Text:
-- begin --

The scope of this disclosure encompasses all changes, substitutions, variations, alterations, and modifications to the example embodiments described or illustrated herein that a person having ordinary skill in the art would comprehend. The scope of this disclosure is not limited to the example embodiments described or illustrated herein. Moreover, although this disclosure describes and illustrates respective embodiments herein as including particular components, elements, feature, functions, operations, or steps, any of these embodiments may include any combination or permutation of any of the components, elements, features, functions, operations, or steps described or illustrated anywhere herein that a person having ordinary skill in the art would comprehend. Furthermore, reference in the appended claims to an apparatus or system or a component of an apparatus or system being adapted to, arranged to, capable of, configured to, enabled to, operable to, or operative to perform a particular function encompasses that apparatus, system, component, whether or not it or that particular function is activated, turned on, or unlocked, as long as that apparatus, system, or component is so adapted, arranged, capable, configured, enabled, operable, or operative. Additionally, although this disclosure describes or illustrates particular embodiments as providing particular advantages, particular embodiments may provide none, some, or all of these advantages.
It will be appreciated by persons skilled in the art that numerous variations and/or modifications may be made to the above-described embodiments, without departing from the broad general scope of the present disclosure. The present embodiments are, therefore, to be considered in all respects as illustrative and not restrictive.

Claims

1. A system for parking monitoring in an urban area, the system comprising:

at least one camera, wherein the at least one camera is positioned to capture images of the urban area;

a computing device in communication with the at least one camera to receive the captured images;

the computing device comprising at least one processor and a memory accessible to the at least one processor;

wherein the memory comprises a library of reference background images and metadata for each reference background image, wherein the metadata comprises parking location information and parking condition information;

wherein the memory stores program code executable by the at least one processor to configure the at least one processor to:

process a first captured image to determine a licence plate number corresponding to a target vehicle in the first captured image;

process a second captured image using a background matching module to identify a matching reference background image;

determine an identified parking location of the target vehicle and at least one parking condition based on the metadata of the matching reference background image;

determine compliance of the target vehicle with the determined at least one parking condition.

2. The system of claim 1, wherein the first captured image is the same captured image as the second captured image.

3. A system for parking monitoring in an urban area, the system comprising:

wherein the memory comprises a library of reference background images and metadata for each reference background image, wherein the metadata comprises parking location information;

the memory also comprises program code executable by the at least one processor to configure the at least one processor to:

process the captured images using a parking indicator detection machine learning model to identify a parking indicator in at least one of the captured images;

on identifying the parking indicator, process the captured images using a background matching module to identify a matching reference background image that matches one of the captured images;

determine a parking location based on the metadata associated with the matching reference background image;

determine parking conditions based on the identified parking indicator;

process the captured images to determine a licence plate number corresponding to a target vehicle; and

determine compliance of the target vehicle to the determined parking conditions.

-- end --

Given information:
-- begin --

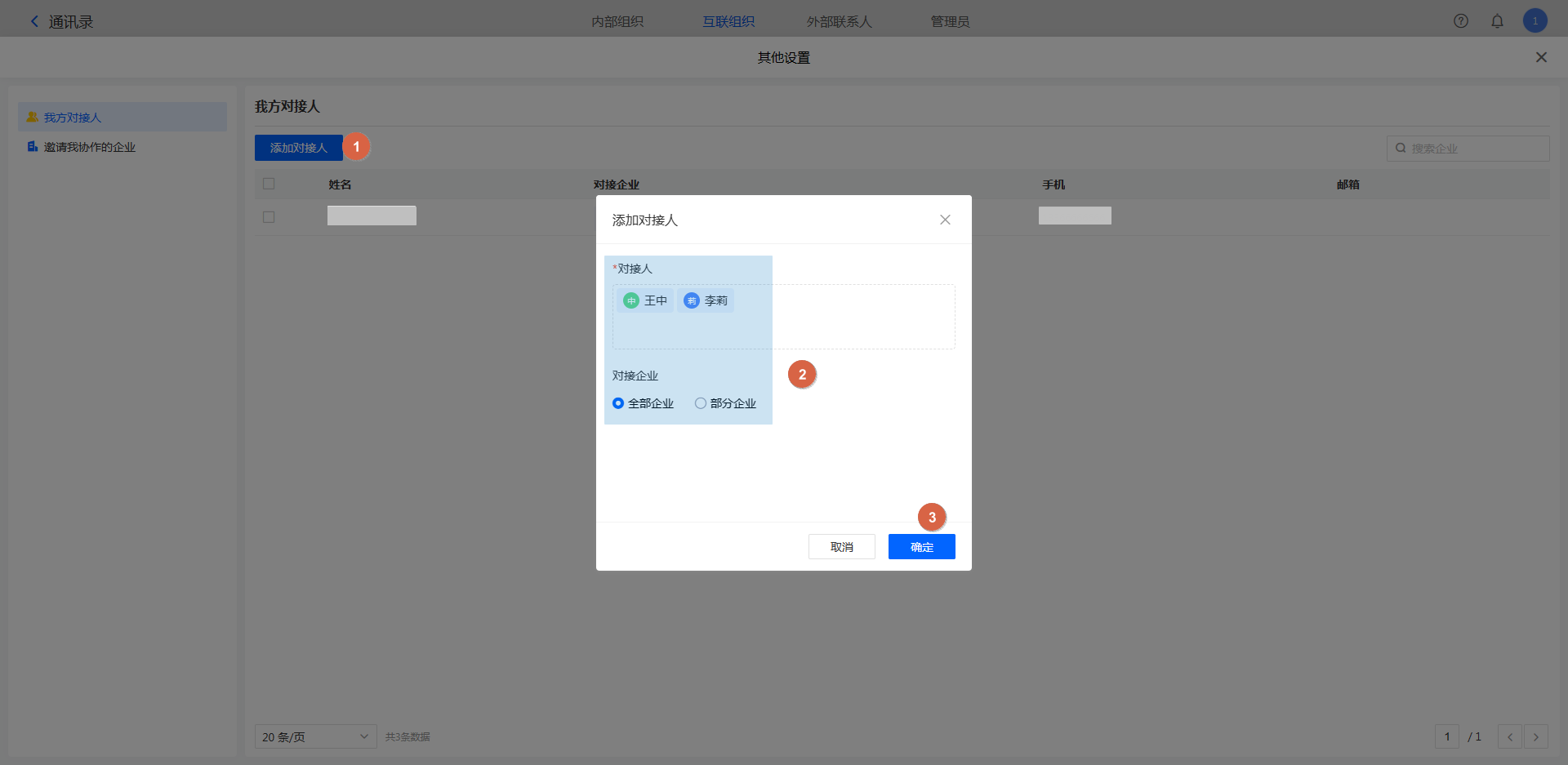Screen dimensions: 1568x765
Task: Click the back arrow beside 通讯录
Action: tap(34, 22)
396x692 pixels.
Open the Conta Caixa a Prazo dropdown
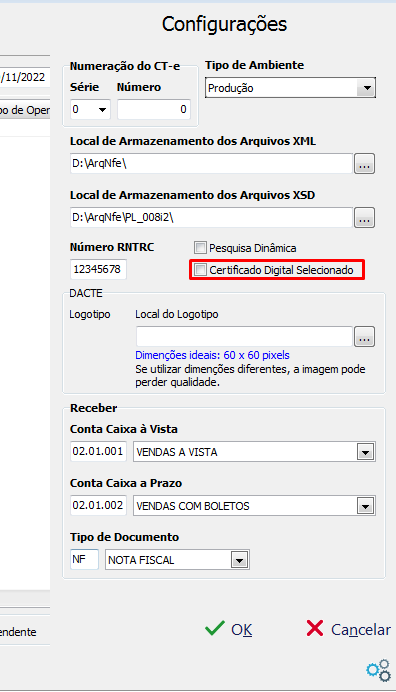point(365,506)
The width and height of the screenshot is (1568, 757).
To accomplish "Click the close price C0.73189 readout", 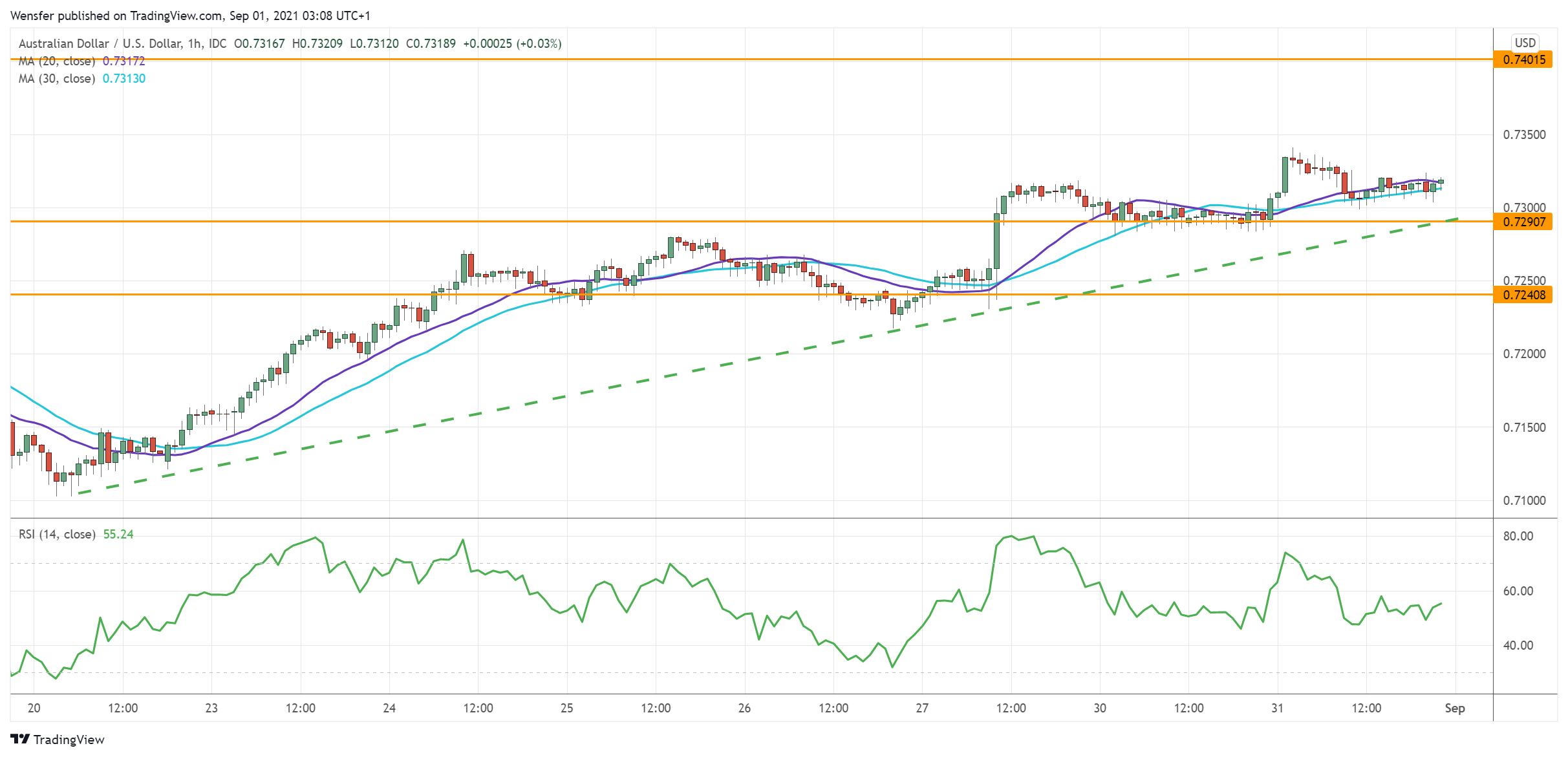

-- end --

Decide whether each statement below agrees with the parking monitoring text above, answering yes or no and quoting the deciding words: (a) Claim 2 allows the first captured image to be the same image as the second. (b) In claim 3, parking conditions are determined from the metadata of the matching reference background image. (c) The text states that every embodiment provides all of the described advantages.

(a) Yes: "the first captured image is the same captured image as the second captured image."
(b) No: "determine parking conditions based on the identified parking indicator"
(c) No: "particular embodiments may provide none, some, or all of these advantages."